▸ Data for analysis
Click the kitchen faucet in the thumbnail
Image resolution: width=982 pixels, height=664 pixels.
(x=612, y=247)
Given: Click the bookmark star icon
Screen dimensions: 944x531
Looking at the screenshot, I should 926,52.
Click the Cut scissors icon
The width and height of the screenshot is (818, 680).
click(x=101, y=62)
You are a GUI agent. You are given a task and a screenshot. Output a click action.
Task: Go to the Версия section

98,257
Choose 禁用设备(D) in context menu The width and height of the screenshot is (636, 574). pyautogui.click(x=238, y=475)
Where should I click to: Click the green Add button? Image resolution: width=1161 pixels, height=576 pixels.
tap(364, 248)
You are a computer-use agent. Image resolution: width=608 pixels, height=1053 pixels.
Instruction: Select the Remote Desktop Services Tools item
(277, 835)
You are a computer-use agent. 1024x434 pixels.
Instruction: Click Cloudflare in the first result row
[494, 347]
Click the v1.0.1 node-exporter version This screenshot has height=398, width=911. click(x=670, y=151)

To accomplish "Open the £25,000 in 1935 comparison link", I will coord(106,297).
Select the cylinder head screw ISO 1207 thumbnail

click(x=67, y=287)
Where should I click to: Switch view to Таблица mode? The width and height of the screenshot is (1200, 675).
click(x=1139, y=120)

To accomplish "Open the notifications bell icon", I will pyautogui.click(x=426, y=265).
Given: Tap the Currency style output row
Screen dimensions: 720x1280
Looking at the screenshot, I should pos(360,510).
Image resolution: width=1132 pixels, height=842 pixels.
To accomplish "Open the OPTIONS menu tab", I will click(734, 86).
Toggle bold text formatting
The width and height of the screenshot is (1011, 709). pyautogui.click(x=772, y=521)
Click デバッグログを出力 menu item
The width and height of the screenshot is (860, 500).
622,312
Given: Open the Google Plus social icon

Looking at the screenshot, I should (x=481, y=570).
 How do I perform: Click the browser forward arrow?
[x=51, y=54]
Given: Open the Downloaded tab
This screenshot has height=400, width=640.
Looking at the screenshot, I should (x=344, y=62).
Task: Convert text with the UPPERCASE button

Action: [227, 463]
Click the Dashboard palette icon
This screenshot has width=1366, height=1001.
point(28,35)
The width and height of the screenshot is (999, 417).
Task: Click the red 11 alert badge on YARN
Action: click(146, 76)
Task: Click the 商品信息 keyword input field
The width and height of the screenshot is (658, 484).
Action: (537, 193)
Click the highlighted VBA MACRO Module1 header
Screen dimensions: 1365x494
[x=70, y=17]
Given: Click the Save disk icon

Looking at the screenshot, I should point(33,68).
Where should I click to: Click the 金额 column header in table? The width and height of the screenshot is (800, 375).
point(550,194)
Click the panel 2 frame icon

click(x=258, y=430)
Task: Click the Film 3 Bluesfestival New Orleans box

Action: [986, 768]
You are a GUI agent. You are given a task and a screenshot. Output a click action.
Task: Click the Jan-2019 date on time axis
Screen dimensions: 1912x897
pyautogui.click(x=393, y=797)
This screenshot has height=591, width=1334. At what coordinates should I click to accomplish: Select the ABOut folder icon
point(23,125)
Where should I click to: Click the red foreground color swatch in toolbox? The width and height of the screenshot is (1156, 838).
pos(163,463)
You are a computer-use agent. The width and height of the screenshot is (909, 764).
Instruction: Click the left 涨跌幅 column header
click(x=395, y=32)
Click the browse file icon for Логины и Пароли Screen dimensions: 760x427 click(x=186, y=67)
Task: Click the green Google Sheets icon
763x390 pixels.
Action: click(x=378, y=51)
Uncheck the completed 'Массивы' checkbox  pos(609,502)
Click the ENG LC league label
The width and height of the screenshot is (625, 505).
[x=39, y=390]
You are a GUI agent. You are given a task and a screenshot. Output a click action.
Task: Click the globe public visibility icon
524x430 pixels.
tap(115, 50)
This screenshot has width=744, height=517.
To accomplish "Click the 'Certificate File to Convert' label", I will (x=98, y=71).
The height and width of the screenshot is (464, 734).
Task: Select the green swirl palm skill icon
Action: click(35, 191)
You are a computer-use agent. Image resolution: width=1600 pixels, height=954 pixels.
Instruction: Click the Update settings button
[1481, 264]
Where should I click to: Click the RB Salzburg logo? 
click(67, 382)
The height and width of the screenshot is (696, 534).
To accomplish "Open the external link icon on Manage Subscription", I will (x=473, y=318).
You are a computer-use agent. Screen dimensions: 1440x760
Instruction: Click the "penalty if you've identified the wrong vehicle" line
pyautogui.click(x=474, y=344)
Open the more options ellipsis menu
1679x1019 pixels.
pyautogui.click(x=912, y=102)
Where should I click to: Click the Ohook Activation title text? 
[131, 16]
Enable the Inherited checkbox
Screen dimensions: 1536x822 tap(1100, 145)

▸ Assignment
Set all of the data down again exactly.

▸ Solution to this problem
Click the kitchen faucet in the thumbnail
Image resolution: width=982 pixels, height=664 pixels.
(x=612, y=247)
Given: Click the bookmark star icon
Screen dimensions: 944x531
Looking at the screenshot, I should 926,52.
Click the Cut scissors icon
The width and height of the screenshot is (818, 680).
click(x=101, y=62)
You are a GUI agent. You are given a task and a screenshot. Output a click action.
Task: Go to the Версия section

98,257
Choose 禁用设备(D) in context menu The width and height of the screenshot is (636, 574). pyautogui.click(x=238, y=475)
Where should I click to: Click the green Add button? Image resolution: width=1161 pixels, height=576 pixels.
tap(364, 248)
You are a computer-use agent. Image resolution: width=608 pixels, height=1053 pixels.
Instruction: Select the Remote Desktop Services Tools item
(277, 835)
You are a computer-use agent. 1024x434 pixels.
Instruction: Click Cloudflare in the first result row
[494, 347]
Click the v1.0.1 node-exporter version This screenshot has height=398, width=911. click(x=670, y=151)

To accomplish "Open the £25,000 in 1935 comparison link", I will coord(106,297).
Select the cylinder head screw ISO 1207 thumbnail

click(x=67, y=287)
Where should I click to: Switch view to Таблица mode? The width and height of the screenshot is (1200, 675).
click(x=1139, y=120)

To accomplish "Open the notifications bell icon", I will pyautogui.click(x=426, y=265).
Given: Tap the Currency style output row
Screen dimensions: 720x1280
Looking at the screenshot, I should pos(360,510).
Image resolution: width=1132 pixels, height=842 pixels.
To accomplish "Open the OPTIONS menu tab", I will click(734, 86).
Toggle bold text formatting
The width and height of the screenshot is (1011, 709). pyautogui.click(x=772, y=521)
Click デバッグログを出力 menu item
The width and height of the screenshot is (860, 500).
622,312
Given: Open the Google Plus social icon

Looking at the screenshot, I should (x=481, y=570).
 How do I perform: Click the browser forward arrow?
[x=51, y=54]
Given: Open the Downloaded tab
This screenshot has height=400, width=640.
Looking at the screenshot, I should (x=344, y=62).
Task: Convert text with the UPPERCASE button

Action: [227, 463]
Click the Dashboard palette icon
This screenshot has width=1366, height=1001.
point(28,35)
The width and height of the screenshot is (999, 417).
Task: Click the red 11 alert badge on YARN
Action: click(146, 76)
Task: Click the 商品信息 keyword input field
The width and height of the screenshot is (658, 484).
Action: (537, 193)
Click the highlighted VBA MACRO Module1 header
Screen dimensions: 1365x494
[x=70, y=17]
Given: Click the Save disk icon

Looking at the screenshot, I should point(33,68).
Where should I click to: Click the 金额 column header in table? The width and height of the screenshot is (800, 375).
point(550,194)
Click the panel 2 frame icon

click(x=258, y=430)
Task: Click the Film 3 Bluesfestival New Orleans box

Action: [986, 768]
You are a GUI agent. You are given a task and a screenshot. Output a click action.
Task: Click the Jan-2019 date on time axis
Screen dimensions: 1912x897
pyautogui.click(x=393, y=797)
This screenshot has height=591, width=1334. At what coordinates should I click to accomplish: Select the ABOut folder icon
point(23,125)
Where should I click to: Click the red foreground color swatch in toolbox? The width and height of the screenshot is (1156, 838).
pos(163,463)
You are a computer-use agent. The width and height of the screenshot is (909, 764).
Instruction: Click the left 涨跌幅 column header
click(x=395, y=32)
Click the browse file icon for Логины и Пароли Screen dimensions: 760x427 click(x=186, y=67)
Task: Click the green Google Sheets icon
763x390 pixels.
Action: click(x=378, y=51)
Uncheck the completed 'Массивы' checkbox  pos(609,502)
Click the ENG LC league label
The width and height of the screenshot is (625, 505).
[x=39, y=390]
You are a GUI agent. You are given a task and a screenshot. Output a click action.
Task: Click the globe public visibility icon
524x430 pixels.
tap(115, 50)
This screenshot has width=744, height=517.
To accomplish "Click the 'Certificate File to Convert' label", I will (x=98, y=71).
The height and width of the screenshot is (464, 734).
Task: Select the green swirl palm skill icon
Action: click(35, 191)
You are a computer-use agent. Image resolution: width=1600 pixels, height=954 pixels.
Instruction: Click the Update settings button
[1481, 264]
Where should I click to: Click the RB Salzburg logo? 
click(67, 382)
The height and width of the screenshot is (696, 534).
To accomplish "Open the external link icon on Manage Subscription", I will (x=473, y=318).
You are a computer-use agent. Screen dimensions: 1440x760
Instruction: Click the "penalty if you've identified the wrong vehicle" line
pyautogui.click(x=474, y=344)
Open the more options ellipsis menu
1679x1019 pixels.
pyautogui.click(x=912, y=102)
Where should I click to: Click the Ohook Activation title text? 
[131, 16]
Enable the Inherited checkbox
Screen dimensions: 1536x822 tap(1100, 145)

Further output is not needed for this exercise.